Mistral launches Voxtral
Mistral AI released Voxtral, an open‑weight TTS model that supports expressive speech in nine languages and targets low latency use cases like customer support and translation. The launch positions Voxtral as a production‑ready multimodal voice option for enterprise deployments. (x.com)

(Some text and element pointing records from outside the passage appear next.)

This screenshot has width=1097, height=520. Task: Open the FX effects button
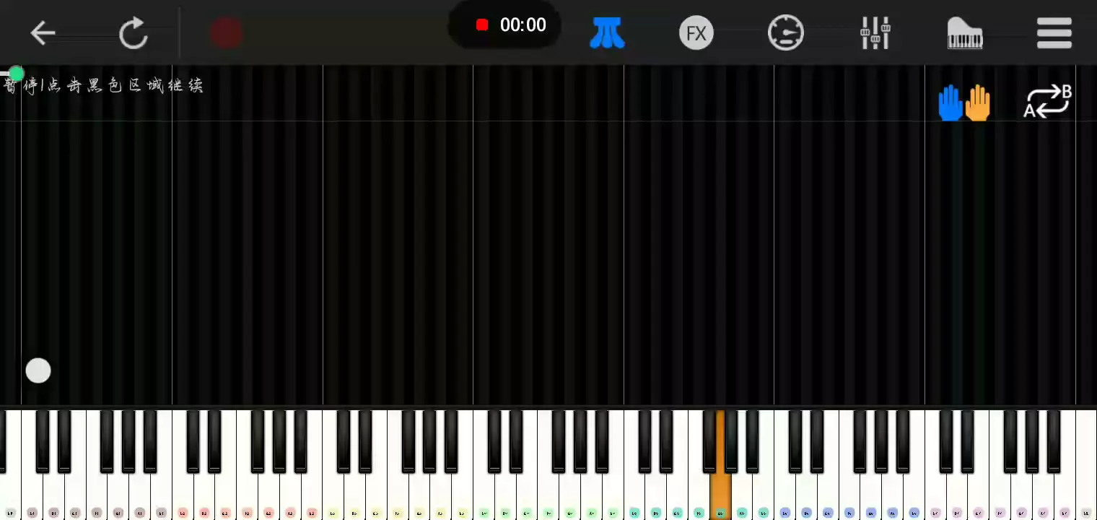pyautogui.click(x=696, y=33)
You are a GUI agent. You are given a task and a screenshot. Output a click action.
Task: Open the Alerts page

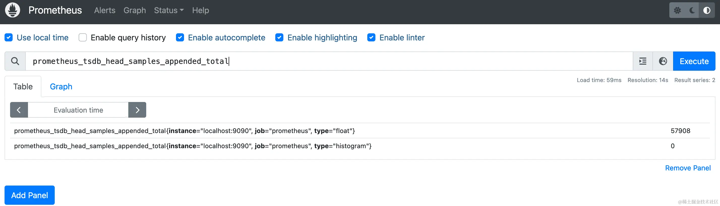105,10
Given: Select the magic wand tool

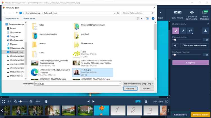Looking at the screenshot, I should 183,31.
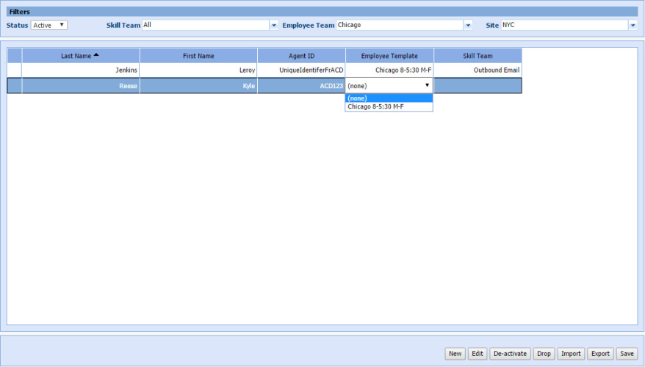Expand the Skill Team dropdown arrow
The height and width of the screenshot is (367, 645).
[274, 25]
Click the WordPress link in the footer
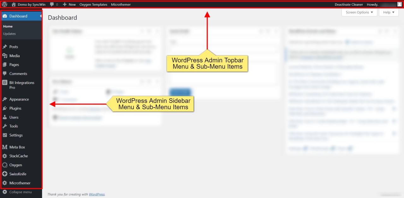This screenshot has height=198, width=404. pyautogui.click(x=97, y=194)
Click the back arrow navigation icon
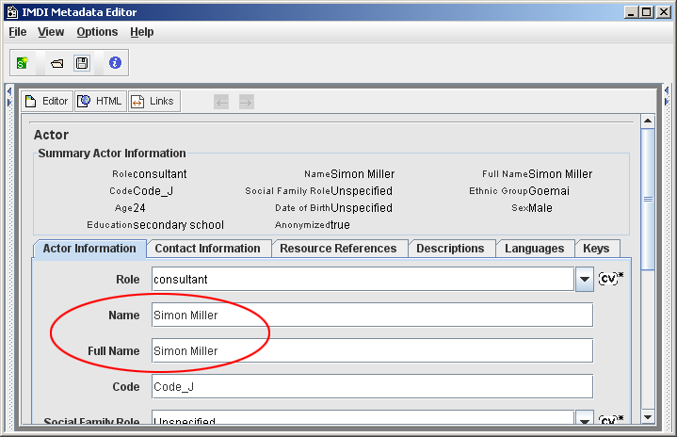Viewport: 677px width, 437px height. [x=221, y=102]
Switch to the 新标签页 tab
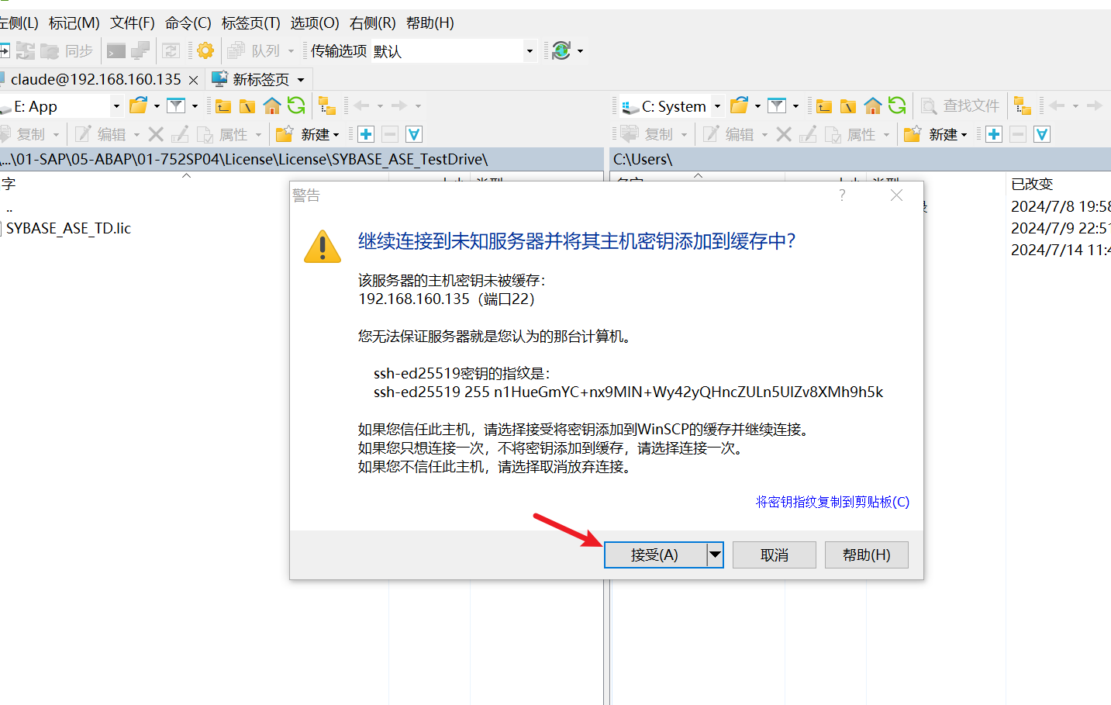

Mistral’s release page presents Voxtral TTS as a “lightweight” 4‑billion‑parameter model, while technical coverage breaks the architecture down into a 3.4B‑parameter transformer decoder plus a 390M flow‑matching acoustic transformer and a 300M neural audio codec. (mistral.ai) Multiple reports say the model’s runtime footprint is roughly 3 GB of RAM, with a claimed time‑to‑first‑audio of about 90 milliseconds and generation speeds near 6× real time, enabling on‑device use cases on smartphones and even wearable targets. (aihola.com) Mistral and press coverage list nine supported languages — English, French, German, Spanish, Dutch, Portuguese, Italian, Hindi and Arabic — and demonstrate voice adaptation from under five seconds of reference audio that preserves accent when switching languages. (theaiinsider.tech) In company‑run human evaluations Voxtral reportedly beat ElevenLabs Flash v2.5, with Mistral citing a 62.8% listener preference on standard voices and 69.9% on customized voices; those preference numbers are self‑reported and have not been independently validated. (mistral.ai) Voxtral is being released as “open‑weight,” with Mistral offering testing in AI Studio and options to run weights on private servers or edge devices — part of a push by Mistral to give enterprises full control of voice stacks after its recent funding growth. (venturebeat.com) The TTS launch follows Mistral’s Voxtral Transcribe 2 rollout in February 2026 (batch and realtime ASR models), creating a complete, production‑oriented speech‑to‑speech pipeline that Mistral says supports low‑latency, multilingual voice agent deployments. (mlq.ai)